Tubulin-binding agents either inhibit microtubule formation (destabilising agents) or degradation (stabilising agents) thereby interfering with the dynamics required for microtubule functions resulting in cell cycle disruption and cell death. In this project, acquired resistance of neuroblastoma cell lines to tubulin-binding agents was studied.

We investigated the resistance profiles of 10 clonal sub-lines of the docetaxel-resistant neuroblastoma cell line, UKF-NB-3rDOCE10 and 4 epothilone B-resistant UKF-NB-3 sub-lines that had been established in independent experiments against the tubulin-binding agents: combretastatin A4, 2-methoxyestradiol (destabilising agents, target the colchicine domain), vincristine, vinblastine (destabilising agents, target the vinca-domain), docetaxel, and epothilone B (stabilising agents, bind at the taxoid domain). Remarkable differences were detected in the resistance profiles of the UKF-NB-3rDOCE10 sub-clones and the epothilone B-resistant UKF-NB-3 sub-lines.

Further, we started to establish a protocol for the standardised adaptation of cancer cells to anti-cancer drugs. In uneven weeks, 40000 UKF-NB-3 cells per cm2 were treated with the IC50 concentration of the selected drug. In even weeks, 4000 UKF-NB-3 cells per cm2 were allowed to grow in the absence of drug. We started to establish 10 cabazitaxel-, 10 epothilone B- and 10 paclitaxel-resistant UKF-NB-3 sub-lines by this approach.
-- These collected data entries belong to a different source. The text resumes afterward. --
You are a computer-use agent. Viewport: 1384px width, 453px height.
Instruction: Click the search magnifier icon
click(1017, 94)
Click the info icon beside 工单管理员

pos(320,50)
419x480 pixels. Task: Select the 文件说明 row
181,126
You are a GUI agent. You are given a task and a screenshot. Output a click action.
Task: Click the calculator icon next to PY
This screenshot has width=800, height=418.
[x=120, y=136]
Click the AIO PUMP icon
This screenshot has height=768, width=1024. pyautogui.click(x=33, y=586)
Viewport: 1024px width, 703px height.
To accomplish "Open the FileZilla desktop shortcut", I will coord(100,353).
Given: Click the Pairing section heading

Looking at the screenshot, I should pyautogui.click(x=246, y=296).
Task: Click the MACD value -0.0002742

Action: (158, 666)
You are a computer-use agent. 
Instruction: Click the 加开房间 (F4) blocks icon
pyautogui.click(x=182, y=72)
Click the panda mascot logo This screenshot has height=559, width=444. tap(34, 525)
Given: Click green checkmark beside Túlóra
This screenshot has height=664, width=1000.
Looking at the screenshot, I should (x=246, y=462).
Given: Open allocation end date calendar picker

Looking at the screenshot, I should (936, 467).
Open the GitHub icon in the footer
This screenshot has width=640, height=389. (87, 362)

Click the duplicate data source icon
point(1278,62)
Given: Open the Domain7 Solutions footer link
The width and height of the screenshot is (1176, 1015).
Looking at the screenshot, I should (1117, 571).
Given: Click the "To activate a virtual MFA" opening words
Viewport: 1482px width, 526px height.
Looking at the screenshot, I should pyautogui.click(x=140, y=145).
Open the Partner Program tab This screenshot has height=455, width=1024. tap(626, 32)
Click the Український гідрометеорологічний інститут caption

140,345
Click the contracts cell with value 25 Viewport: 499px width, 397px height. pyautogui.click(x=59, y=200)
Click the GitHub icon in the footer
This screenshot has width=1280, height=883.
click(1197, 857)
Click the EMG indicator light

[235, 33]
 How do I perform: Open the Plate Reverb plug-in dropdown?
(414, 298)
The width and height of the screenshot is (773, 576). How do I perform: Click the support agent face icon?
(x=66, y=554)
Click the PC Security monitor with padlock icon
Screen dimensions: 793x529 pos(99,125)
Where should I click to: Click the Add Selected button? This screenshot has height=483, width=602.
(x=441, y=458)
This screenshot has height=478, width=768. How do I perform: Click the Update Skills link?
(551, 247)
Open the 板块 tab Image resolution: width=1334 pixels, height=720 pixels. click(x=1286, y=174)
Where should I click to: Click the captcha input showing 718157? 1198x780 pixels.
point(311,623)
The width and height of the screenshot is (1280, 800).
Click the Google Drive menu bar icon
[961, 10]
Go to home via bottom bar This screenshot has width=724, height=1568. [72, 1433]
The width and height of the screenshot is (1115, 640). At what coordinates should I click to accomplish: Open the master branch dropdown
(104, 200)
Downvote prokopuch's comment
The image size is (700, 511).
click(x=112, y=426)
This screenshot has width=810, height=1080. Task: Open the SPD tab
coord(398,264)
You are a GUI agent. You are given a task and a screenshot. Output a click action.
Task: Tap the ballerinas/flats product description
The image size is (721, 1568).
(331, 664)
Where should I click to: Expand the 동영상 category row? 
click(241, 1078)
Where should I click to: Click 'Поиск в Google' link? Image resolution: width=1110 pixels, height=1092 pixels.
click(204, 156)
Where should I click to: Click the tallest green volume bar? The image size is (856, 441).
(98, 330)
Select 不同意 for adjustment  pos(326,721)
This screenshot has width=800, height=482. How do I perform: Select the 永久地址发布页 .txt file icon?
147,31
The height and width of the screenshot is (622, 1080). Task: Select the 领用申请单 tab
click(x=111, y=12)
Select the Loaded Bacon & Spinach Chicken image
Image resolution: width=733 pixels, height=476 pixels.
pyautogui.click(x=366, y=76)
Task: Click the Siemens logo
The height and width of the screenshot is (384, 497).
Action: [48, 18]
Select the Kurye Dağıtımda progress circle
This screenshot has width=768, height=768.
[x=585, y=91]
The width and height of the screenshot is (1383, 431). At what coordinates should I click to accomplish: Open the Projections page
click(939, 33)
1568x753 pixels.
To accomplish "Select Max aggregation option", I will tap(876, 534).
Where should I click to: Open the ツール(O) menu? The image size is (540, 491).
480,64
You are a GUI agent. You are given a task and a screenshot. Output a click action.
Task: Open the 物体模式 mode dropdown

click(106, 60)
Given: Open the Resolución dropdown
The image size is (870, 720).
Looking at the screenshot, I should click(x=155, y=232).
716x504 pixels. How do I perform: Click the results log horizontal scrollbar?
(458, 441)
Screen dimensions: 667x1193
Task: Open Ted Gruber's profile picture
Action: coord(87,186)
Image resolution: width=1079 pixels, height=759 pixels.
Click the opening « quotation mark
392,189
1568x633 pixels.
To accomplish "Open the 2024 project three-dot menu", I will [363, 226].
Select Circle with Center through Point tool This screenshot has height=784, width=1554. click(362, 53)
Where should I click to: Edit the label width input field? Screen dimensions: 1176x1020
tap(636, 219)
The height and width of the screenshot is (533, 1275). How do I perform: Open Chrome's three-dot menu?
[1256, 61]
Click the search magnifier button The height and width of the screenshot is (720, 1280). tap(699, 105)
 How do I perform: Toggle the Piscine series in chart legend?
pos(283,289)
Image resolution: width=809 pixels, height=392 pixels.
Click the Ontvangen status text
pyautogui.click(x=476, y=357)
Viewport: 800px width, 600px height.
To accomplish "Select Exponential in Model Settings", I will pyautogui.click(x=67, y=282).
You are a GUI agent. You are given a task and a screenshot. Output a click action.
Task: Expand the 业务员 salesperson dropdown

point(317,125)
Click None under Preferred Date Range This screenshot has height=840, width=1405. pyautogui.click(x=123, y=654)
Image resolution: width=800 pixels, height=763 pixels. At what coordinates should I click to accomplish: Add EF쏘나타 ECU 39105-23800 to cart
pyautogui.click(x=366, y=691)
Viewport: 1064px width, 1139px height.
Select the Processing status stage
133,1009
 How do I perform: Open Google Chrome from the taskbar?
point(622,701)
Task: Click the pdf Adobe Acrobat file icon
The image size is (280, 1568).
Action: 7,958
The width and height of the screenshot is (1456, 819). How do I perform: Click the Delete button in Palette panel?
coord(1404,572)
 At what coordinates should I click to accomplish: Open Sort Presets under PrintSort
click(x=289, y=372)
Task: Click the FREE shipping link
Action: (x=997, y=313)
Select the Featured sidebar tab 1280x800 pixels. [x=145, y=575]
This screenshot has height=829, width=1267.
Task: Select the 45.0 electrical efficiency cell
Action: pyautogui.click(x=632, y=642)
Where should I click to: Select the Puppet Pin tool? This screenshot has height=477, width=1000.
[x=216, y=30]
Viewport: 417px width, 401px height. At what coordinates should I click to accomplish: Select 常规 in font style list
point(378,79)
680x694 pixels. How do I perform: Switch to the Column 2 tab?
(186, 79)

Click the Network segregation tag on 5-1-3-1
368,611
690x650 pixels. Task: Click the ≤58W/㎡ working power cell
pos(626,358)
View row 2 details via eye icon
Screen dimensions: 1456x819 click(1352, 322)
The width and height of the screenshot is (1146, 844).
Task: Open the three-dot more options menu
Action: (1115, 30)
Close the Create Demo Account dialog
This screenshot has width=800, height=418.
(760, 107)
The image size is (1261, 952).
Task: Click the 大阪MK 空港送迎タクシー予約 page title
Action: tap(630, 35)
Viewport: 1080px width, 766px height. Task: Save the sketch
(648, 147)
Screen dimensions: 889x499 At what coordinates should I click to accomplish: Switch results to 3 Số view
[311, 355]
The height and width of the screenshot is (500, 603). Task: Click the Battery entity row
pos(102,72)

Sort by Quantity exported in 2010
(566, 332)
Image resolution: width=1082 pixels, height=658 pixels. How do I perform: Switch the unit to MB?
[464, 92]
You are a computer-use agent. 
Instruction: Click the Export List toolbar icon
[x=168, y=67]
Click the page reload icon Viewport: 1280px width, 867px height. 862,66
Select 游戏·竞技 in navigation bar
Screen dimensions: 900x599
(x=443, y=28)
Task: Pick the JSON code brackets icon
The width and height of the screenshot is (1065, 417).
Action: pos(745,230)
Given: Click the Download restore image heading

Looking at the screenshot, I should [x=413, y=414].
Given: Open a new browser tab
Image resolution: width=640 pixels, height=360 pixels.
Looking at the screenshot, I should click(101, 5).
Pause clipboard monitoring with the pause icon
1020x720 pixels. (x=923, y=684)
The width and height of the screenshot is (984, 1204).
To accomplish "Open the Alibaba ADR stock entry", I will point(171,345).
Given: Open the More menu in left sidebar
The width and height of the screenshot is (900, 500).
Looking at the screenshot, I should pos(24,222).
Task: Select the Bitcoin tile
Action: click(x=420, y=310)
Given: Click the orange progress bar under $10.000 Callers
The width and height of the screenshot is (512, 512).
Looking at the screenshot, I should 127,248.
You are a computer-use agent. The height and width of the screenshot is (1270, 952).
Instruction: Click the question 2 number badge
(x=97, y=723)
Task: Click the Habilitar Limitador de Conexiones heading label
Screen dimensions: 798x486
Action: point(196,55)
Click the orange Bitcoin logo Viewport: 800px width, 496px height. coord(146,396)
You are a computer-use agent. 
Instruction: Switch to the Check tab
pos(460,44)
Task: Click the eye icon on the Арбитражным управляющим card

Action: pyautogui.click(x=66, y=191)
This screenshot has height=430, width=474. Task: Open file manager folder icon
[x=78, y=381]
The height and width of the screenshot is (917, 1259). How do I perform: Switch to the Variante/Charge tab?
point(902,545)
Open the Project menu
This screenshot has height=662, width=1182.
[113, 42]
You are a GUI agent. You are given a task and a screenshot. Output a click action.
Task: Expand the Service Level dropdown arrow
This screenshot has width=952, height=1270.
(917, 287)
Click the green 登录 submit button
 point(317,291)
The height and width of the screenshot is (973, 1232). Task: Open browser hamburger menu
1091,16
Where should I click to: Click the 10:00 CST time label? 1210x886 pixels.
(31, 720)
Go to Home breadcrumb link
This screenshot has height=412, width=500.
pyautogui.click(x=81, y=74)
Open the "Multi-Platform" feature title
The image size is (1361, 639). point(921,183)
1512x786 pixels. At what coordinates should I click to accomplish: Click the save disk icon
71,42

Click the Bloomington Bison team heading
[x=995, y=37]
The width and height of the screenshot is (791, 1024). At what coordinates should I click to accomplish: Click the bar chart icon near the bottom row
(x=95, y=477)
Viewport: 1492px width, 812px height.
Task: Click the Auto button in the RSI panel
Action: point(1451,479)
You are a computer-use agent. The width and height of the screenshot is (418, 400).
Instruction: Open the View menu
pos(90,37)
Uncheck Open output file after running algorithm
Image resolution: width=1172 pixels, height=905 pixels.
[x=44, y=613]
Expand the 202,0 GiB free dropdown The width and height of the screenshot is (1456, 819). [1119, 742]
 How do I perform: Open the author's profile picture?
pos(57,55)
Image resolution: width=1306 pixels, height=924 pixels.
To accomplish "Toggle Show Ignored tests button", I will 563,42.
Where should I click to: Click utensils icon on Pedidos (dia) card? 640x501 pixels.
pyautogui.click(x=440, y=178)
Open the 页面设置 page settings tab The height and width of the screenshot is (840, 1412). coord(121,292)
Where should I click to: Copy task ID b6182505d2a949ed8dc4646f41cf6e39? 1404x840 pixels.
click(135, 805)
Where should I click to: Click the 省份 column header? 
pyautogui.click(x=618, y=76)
The paclitaxel-treated sub-lines displayed a trend towards decreased paclitaxel sensitivity relative to UKF-NB-3 after four and eight weeks, while the epothilone B- and cabazitaxel-treated sub-lines displayed a trend towards enhanced sensitivity to the respective drugs.

In conclusion, our data suggest 1) that the repeated adaptation of a cell line to the same drug results in heterogenic sub-lines, 2) that the adaptation of a cancer cell line to a drug results in heterogeneity in the resulting resistant sub-line (as opposed to the selection of a pre-existing drug-resistant sub-population) and 3) that exposure of a cell population to different drugs with a similar mechanism of action may result in varying outcomes.